-- DATA SUPPLIED follows --

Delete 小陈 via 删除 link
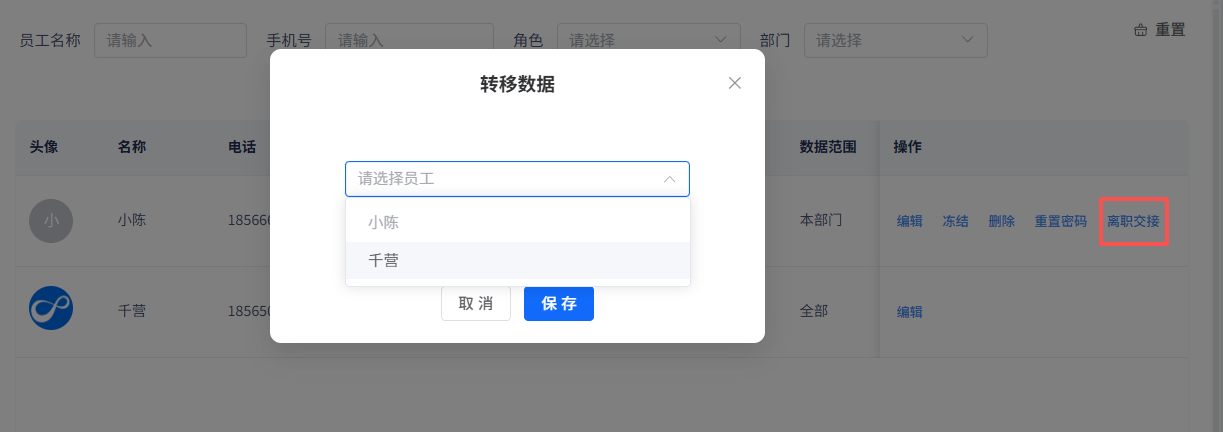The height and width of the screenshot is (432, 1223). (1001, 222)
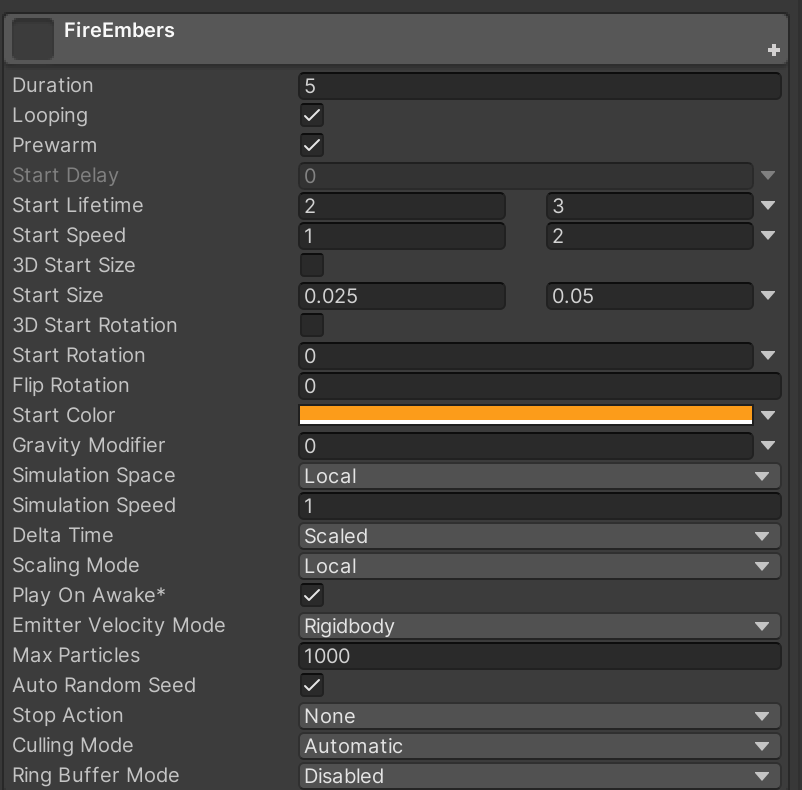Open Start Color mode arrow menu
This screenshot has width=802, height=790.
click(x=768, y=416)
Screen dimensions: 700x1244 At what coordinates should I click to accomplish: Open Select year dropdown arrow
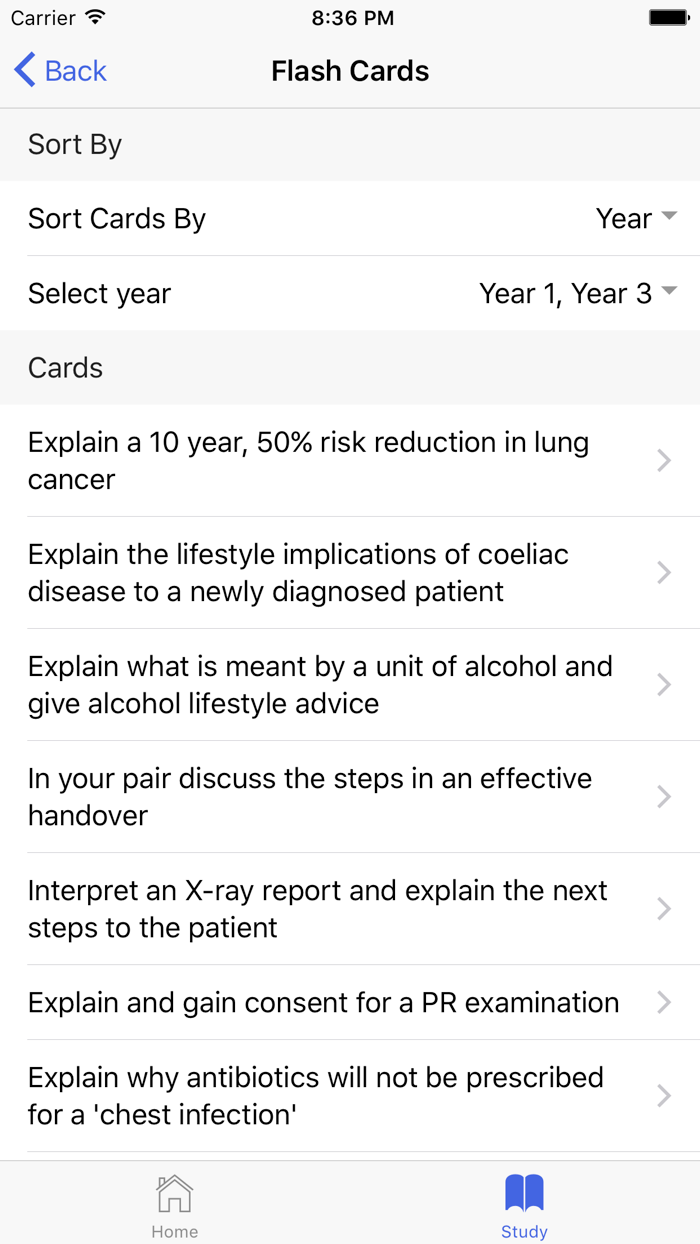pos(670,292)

-- DATA SUPPLIED concluded --
-- DATA SUPPLIED follows --

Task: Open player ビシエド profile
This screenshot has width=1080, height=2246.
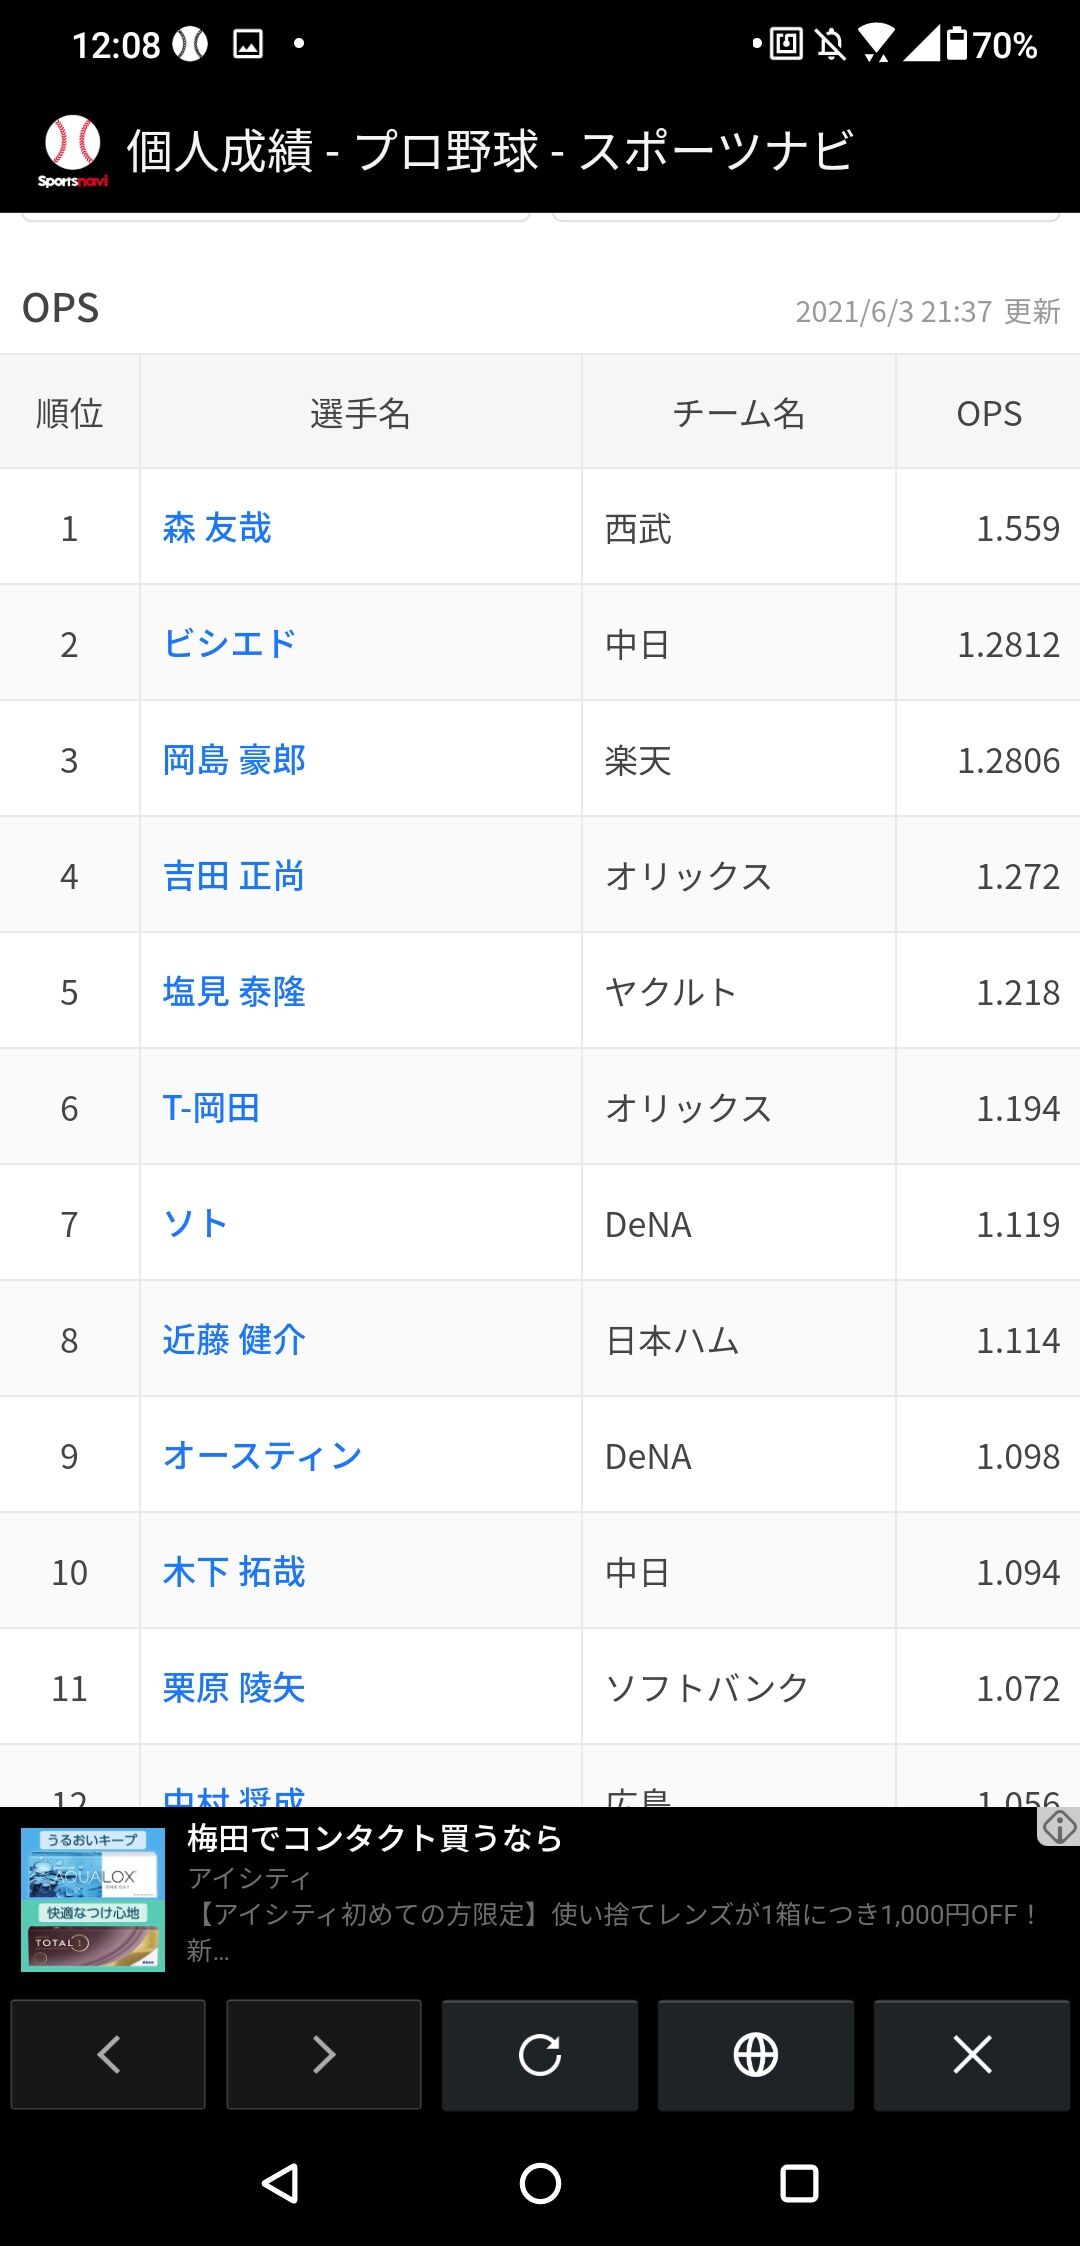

-- DATA SUPPLIED concluded --

Considering only the material above, set down every line from the one with "Task: Open player ビシエド profile" to the one with "This screenshot has width=1080, height=2246.", inclusive, exactly as written.

> _ANSWER TO THIS PROBLEM_
Task: Open player ビシエド profile
This screenshot has width=1080, height=2246.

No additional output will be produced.